- [WHAT YOU ARE ASKED TO DO]
Edit the lines below, replacing "Show Channel info" with "Open channel details" and leaving every other character unchanged.

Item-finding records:

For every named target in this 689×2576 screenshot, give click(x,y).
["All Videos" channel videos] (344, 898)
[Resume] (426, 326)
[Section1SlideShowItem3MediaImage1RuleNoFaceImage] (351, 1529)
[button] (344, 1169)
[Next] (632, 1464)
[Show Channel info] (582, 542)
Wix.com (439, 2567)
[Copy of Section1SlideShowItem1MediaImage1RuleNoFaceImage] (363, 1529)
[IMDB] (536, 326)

- [TASK ANSWER]
For every named target in this 689×2576 screenshot, give click(x,y).
["All Videos" channel videos] (344, 898)
[Resume] (426, 326)
[Section1SlideShowItem3MediaImage1RuleNoFaceImage] (351, 1529)
[button] (344, 1169)
[Next] (632, 1464)
[Open channel details] (582, 542)
Wix.com (439, 2567)
[Copy of Section1SlideShowItem1MediaImage1RuleNoFaceImage] (363, 1529)
[IMDB] (536, 326)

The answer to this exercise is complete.